Der Startplatz ist ein Traum, frisch planiert mit perfekt anstehendem Wind, Zeit für ein Erinnerungsfoto!

Tom macht sich und seinen Chili4 als erstes startklar. Wir beruhigen ihn vor dem Start, dass er ganz sicher über die Skifahrer hinweg fliegen wird, sind dann aber doch überrascht, wieviel Sinken er direkt nach dem Start hat. 😉 Geht aber alles gut!

Als nächstes breite ich meine PinkLady aus. Perfekte Startbedingungen, perfekter Start!

Ich fliege gleich rüber zur Gehrenalpe, die noch im tiefen Schnee drin steckt. Da wird es wohl noch ein Weilchen dauern, bis wieder Touristen auf der Terrasse Platz nehmen können.
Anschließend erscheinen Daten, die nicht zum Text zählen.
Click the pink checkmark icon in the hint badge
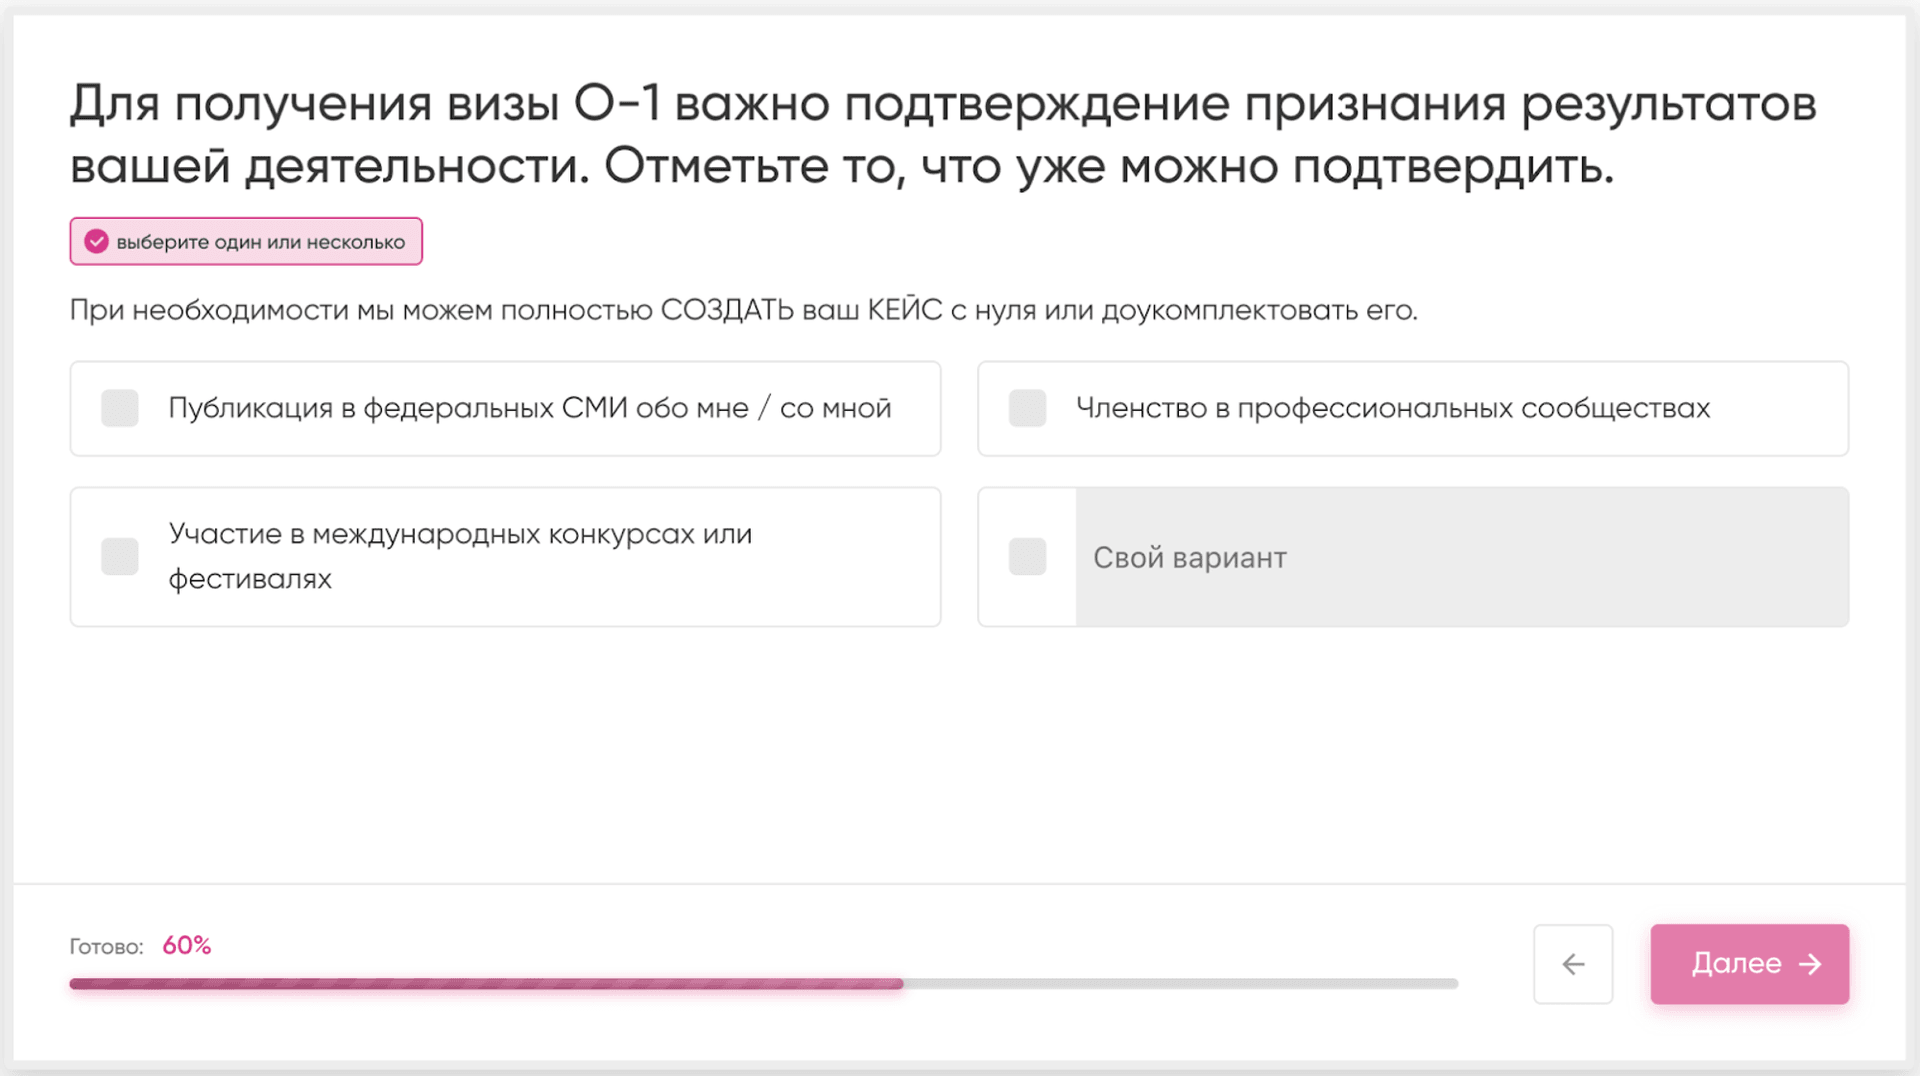Screen dimensions: 1920x1076 click(96, 242)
Von Tom ist nichts mehr zu sehen, er ist weiter geflogen in Richtung Norden, auf der Suche nach besserer Thermik.

Ich versuche wie üblich mein Glück an der Alpe und es ist wie fast immer.. man kratzt eine zeitlang auf dem gleichen Nullschieber hoch, bis man endlich eine Blase erwischt die einem die nötigen 50 Höhenmeter schenkt, der Rest geht dann fast von selbst. Tom ist inzwischen zurück und ich bin erstaunt wie hoch er wieder an der Alpe ankommt. Wir fliegen ein Weilchen gemeinsam und ich sehe, wie er felsnah kratzt und rechts einen Entlaster kassiert.. das scheint ihn ein wenig erschreckt zu haben, jedenfalls sucht er sofort sein Glück im Luftraum weiter draußen.
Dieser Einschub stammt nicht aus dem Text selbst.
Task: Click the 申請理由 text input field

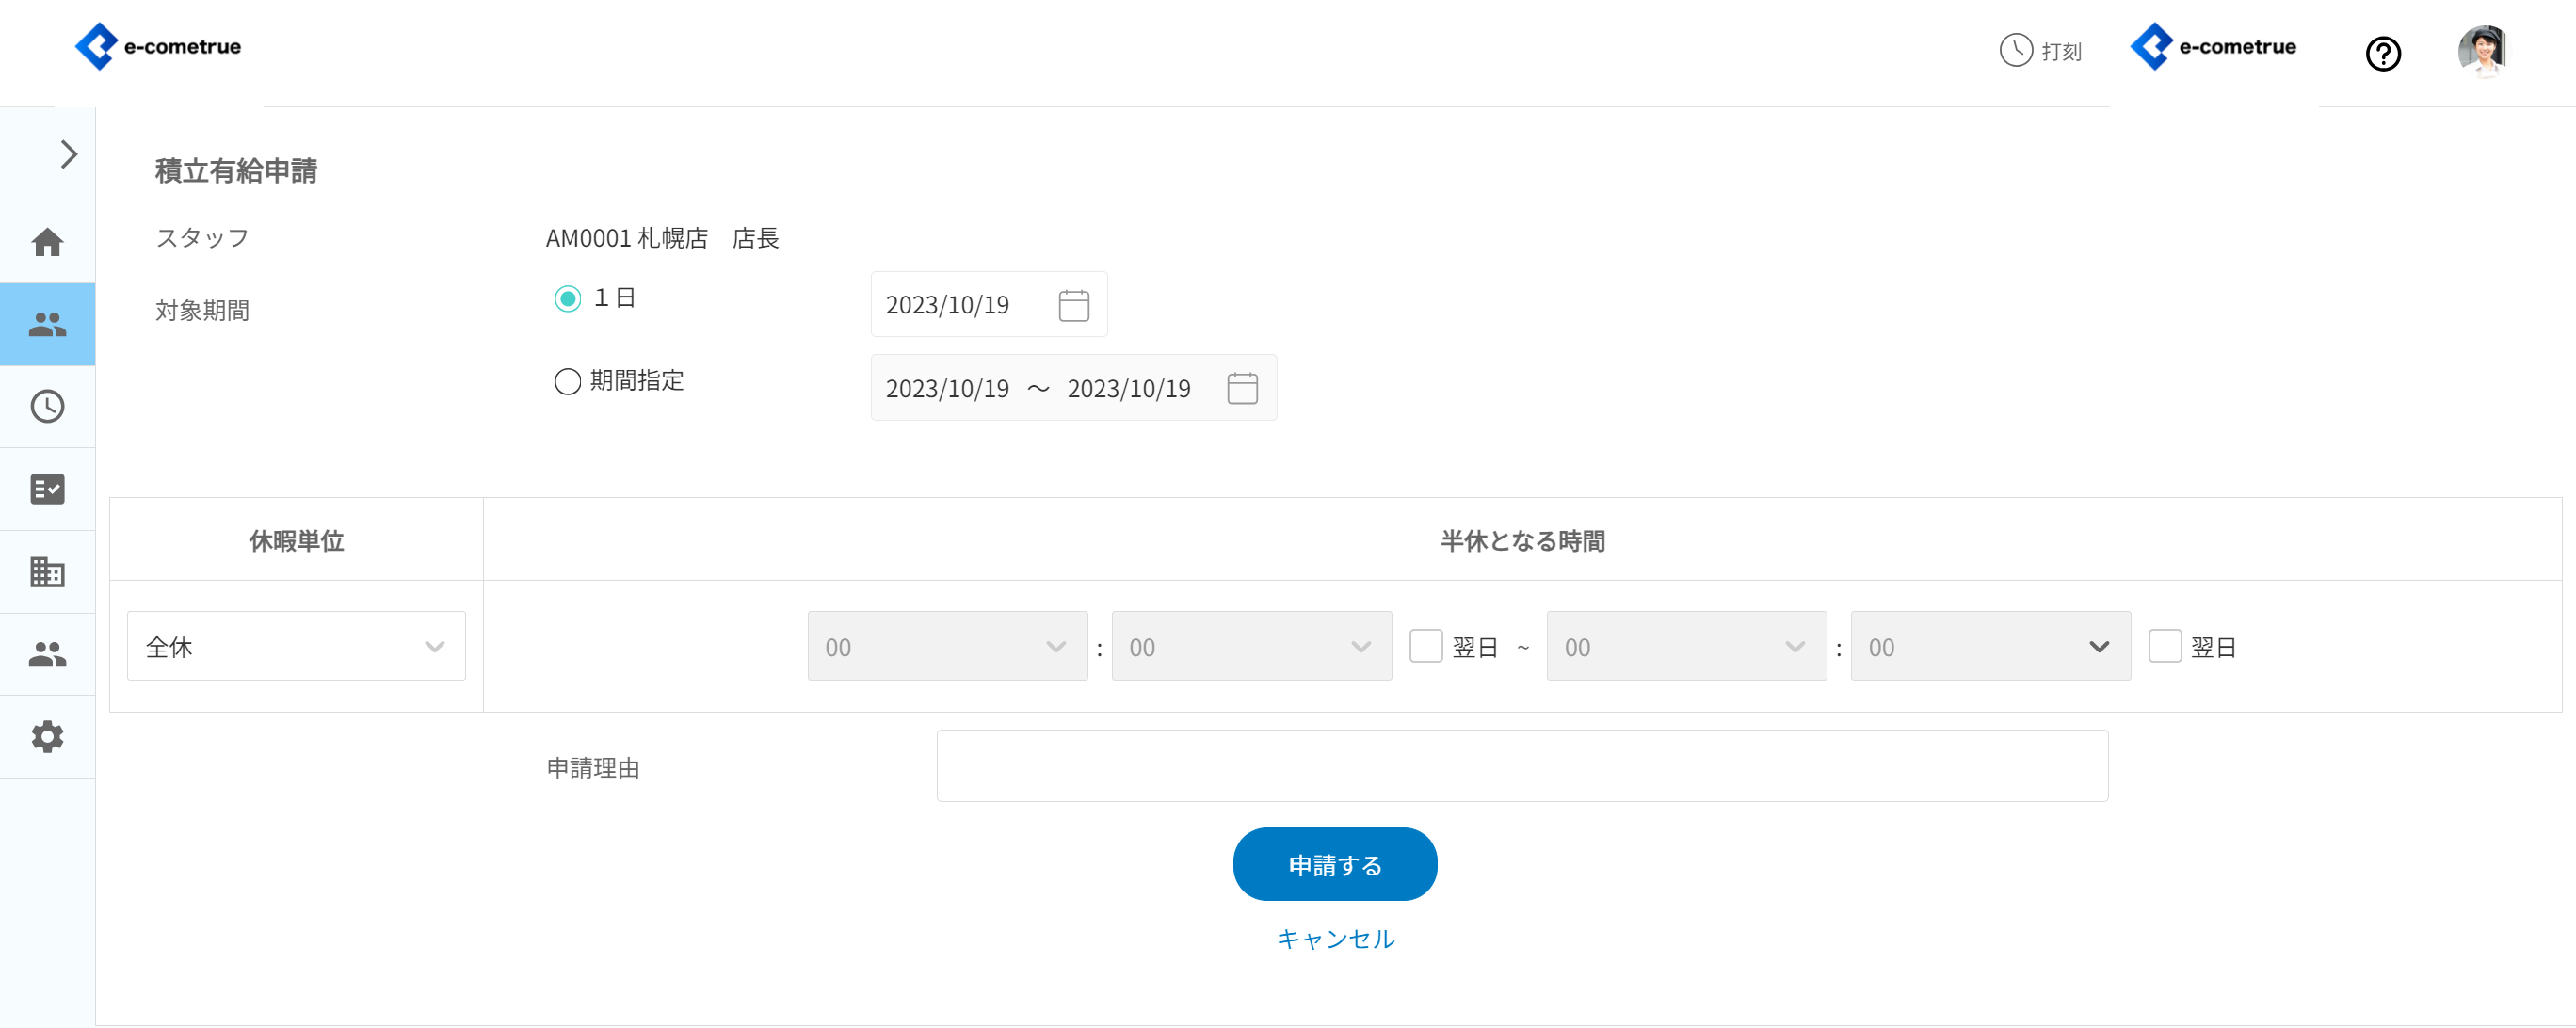Action: click(x=1521, y=765)
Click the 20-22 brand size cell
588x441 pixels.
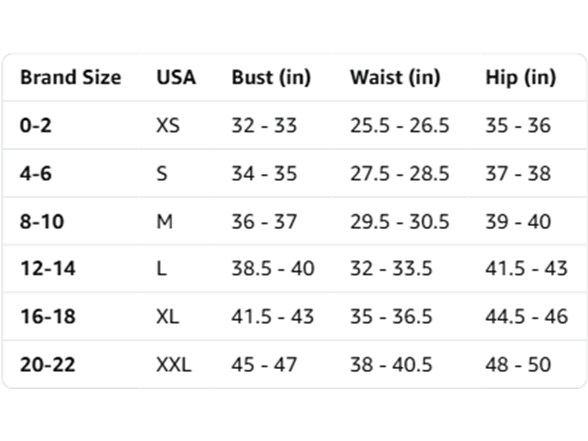pyautogui.click(x=48, y=364)

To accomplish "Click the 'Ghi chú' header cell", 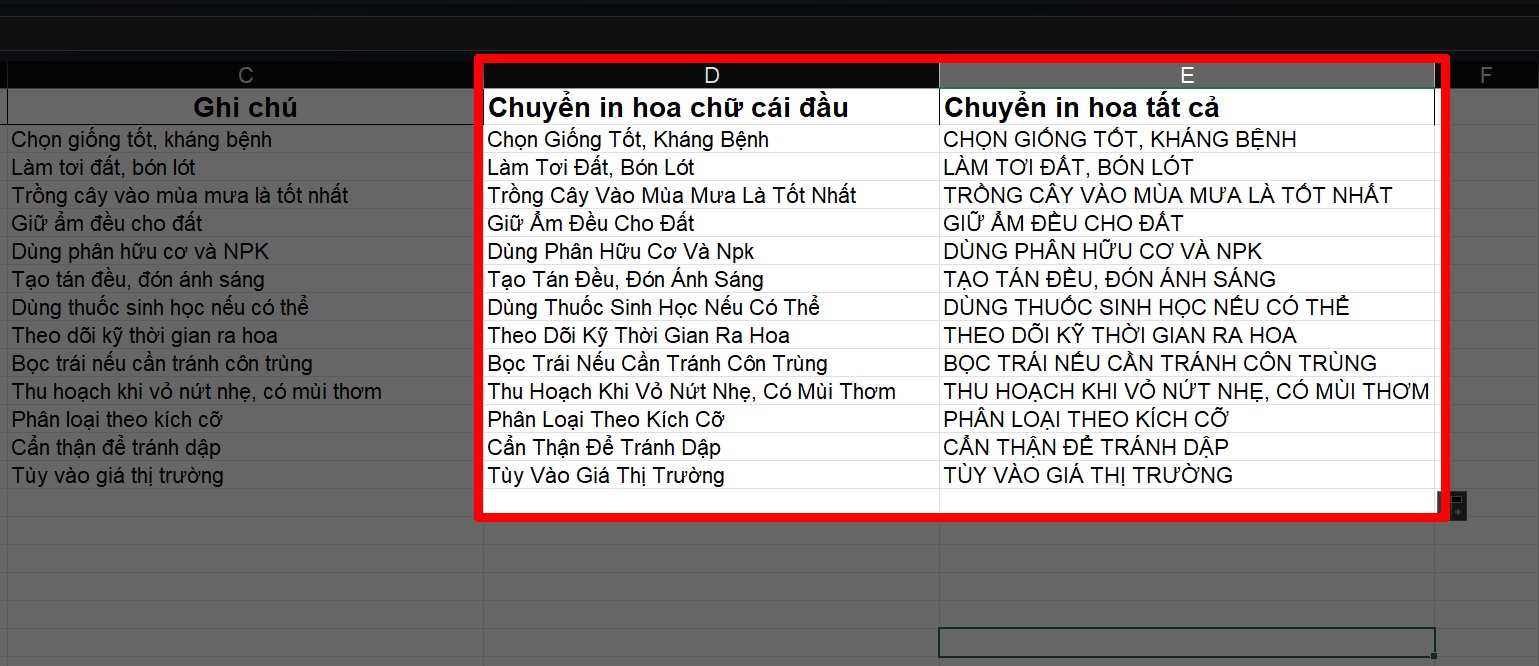I will pos(245,107).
Ich fliege an der Schneid entlang über den Grat zur Kellenspitze. Fliegen kann so einfach sein! Über Gimpel und Rote Flüh, den Lumberger Grat entlang bis zum Aggenstein, kurz überlege ich, ob ich zum Breitenberg und weiter in Richtung Alspitz weiterfliegen soll. Dann entscheide ich mich doch für einen Rückflug, der Lumberger Grat erscheint mir etwas gewagt, da ich auf dem Weg zum Aggenstein schon ganz schön Höhe verloren habe. Ich versuche die Rippe vor dem Lumberger Grat anzufliegen und stehe plötzlich voll im Talwind. Mit fast 5m/sec geht es abwärts und mir wird klar, dass ich jetzt gnadenlos runtergespült werde. Ich drehe ab und versuche voll beschleunigt im Gegenwind noch den Landeplatz am Neunerköpfle zu erreichen, dank des schönen Gleitens des Alpina3 funktioniert das sogar!

Mit dem Bus geht es zurück nach Reutte und von dort per Anhalter (danke nochmal an den netten Mitnehmer) zum Hahnenkamm zurück. Am Landeplatz treffe ich noch Dirk und Hans und gemeinsam schwärmen wir noch was von unseren schönen Flügen. Ein annähernd perfekter Tag!